(Element and text location data)
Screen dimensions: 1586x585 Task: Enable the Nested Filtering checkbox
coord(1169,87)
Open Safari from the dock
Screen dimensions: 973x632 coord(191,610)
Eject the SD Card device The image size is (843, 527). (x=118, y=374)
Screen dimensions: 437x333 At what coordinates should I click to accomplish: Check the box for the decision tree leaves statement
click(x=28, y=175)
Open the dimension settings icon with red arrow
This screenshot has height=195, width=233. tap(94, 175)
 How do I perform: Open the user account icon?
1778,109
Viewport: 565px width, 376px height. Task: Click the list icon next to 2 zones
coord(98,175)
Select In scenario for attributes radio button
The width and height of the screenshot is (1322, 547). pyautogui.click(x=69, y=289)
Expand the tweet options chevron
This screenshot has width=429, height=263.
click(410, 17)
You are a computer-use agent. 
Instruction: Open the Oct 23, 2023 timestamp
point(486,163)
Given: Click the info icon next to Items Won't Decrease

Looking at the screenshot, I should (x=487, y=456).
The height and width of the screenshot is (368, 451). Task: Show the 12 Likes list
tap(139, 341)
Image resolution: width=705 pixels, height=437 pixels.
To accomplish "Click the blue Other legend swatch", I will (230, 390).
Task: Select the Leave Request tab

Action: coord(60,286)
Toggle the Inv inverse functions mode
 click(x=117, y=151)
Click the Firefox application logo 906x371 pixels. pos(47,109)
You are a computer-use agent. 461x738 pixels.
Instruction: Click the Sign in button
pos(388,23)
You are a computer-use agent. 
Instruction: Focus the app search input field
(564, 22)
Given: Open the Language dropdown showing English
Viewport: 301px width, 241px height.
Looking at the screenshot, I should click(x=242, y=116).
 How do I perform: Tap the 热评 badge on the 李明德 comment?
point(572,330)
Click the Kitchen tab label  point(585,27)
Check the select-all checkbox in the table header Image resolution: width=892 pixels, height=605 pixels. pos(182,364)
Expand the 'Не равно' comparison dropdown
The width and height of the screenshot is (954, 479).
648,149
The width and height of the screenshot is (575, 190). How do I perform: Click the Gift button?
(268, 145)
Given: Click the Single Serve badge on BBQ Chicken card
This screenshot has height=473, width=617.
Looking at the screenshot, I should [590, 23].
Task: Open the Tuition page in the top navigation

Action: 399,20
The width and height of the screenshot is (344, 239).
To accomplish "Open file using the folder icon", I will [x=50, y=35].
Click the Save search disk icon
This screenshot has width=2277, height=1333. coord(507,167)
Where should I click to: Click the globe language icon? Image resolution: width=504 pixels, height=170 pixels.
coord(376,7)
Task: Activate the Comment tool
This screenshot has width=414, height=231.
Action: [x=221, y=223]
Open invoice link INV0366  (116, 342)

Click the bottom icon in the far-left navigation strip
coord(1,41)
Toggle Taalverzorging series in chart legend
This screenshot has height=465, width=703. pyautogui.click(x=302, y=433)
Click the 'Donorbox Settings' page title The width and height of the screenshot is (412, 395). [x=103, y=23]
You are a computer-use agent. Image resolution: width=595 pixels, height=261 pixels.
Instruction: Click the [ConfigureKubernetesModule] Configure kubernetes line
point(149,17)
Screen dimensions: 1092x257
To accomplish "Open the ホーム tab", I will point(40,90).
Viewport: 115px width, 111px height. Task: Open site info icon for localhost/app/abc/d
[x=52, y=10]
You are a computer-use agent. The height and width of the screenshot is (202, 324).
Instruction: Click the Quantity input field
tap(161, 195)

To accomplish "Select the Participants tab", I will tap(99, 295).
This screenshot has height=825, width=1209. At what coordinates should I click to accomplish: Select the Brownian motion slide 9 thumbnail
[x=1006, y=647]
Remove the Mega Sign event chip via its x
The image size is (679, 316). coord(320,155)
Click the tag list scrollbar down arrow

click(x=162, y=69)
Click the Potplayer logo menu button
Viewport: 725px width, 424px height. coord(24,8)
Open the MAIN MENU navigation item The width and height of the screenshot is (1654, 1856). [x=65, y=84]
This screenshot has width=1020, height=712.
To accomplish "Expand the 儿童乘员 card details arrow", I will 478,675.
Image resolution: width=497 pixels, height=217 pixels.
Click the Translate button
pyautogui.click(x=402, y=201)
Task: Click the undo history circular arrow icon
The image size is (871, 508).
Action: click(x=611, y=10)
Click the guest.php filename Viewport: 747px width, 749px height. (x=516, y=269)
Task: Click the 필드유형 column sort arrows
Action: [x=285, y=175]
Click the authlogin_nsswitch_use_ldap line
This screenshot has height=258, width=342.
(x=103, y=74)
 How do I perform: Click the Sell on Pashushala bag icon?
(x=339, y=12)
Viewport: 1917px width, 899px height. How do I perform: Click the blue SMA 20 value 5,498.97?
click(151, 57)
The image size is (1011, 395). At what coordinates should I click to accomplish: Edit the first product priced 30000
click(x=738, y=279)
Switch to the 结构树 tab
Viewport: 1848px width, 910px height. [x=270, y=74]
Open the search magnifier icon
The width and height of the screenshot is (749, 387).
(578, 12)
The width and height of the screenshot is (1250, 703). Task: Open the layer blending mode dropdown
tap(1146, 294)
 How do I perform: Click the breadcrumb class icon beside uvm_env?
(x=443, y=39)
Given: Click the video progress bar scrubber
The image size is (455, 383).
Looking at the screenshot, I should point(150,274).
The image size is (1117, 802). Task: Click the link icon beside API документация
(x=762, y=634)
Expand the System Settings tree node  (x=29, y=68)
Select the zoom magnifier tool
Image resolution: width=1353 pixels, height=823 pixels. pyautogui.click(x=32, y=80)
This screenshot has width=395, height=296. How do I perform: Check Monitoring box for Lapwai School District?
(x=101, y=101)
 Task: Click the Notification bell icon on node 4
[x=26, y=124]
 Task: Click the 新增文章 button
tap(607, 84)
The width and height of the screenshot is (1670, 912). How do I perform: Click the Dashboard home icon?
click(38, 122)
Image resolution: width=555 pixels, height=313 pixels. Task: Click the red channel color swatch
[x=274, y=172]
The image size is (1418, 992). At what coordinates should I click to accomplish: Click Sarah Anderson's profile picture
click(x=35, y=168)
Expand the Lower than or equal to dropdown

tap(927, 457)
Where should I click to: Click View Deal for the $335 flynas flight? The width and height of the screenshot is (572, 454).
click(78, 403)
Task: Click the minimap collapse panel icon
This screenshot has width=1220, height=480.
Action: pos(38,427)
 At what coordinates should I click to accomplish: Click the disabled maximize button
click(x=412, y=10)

▶ _TASK TO COMPLETE_:
Rewrite the listing from the line that contains "How do I perform: Click the breadcrumb" through its last line, putting "playhead" in place of "scrubber" and leaving everything else unchanged.

▶ _COMPLETED EXERCISE_:
 How do I perform: Click the breadcrumb class icon beside uvm_env?
(x=443, y=39)
Given: Click the video progress bar playhead
The image size is (455, 383).
Looking at the screenshot, I should point(150,274).
The image size is (1117, 802). Task: Click the link icon beside API документация
(x=762, y=634)
Expand the System Settings tree node  (x=29, y=68)
Select the zoom magnifier tool
Image resolution: width=1353 pixels, height=823 pixels. pyautogui.click(x=32, y=80)
This screenshot has width=395, height=296. How do I perform: Check Monitoring box for Lapwai School District?
(x=101, y=101)
 Task: Click the Notification bell icon on node 4
[x=26, y=124]
 Task: Click the 新增文章 button
tap(607, 84)
The width and height of the screenshot is (1670, 912). How do I perform: Click the Dashboard home icon?
click(38, 122)
Image resolution: width=555 pixels, height=313 pixels. Task: Click the red channel color swatch
[x=274, y=172]
The image size is (1418, 992). At what coordinates should I click to accomplish: Click Sarah Anderson's profile picture
click(x=35, y=168)
Expand the Lower than or equal to dropdown

tap(927, 457)
Where should I click to: Click View Deal for the $335 flynas flight? The width and height of the screenshot is (572, 454).
click(78, 403)
Task: Click the minimap collapse panel icon
This screenshot has width=1220, height=480.
Action: pos(38,427)
 At what coordinates should I click to accomplish: Click the disabled maximize button
click(x=412, y=10)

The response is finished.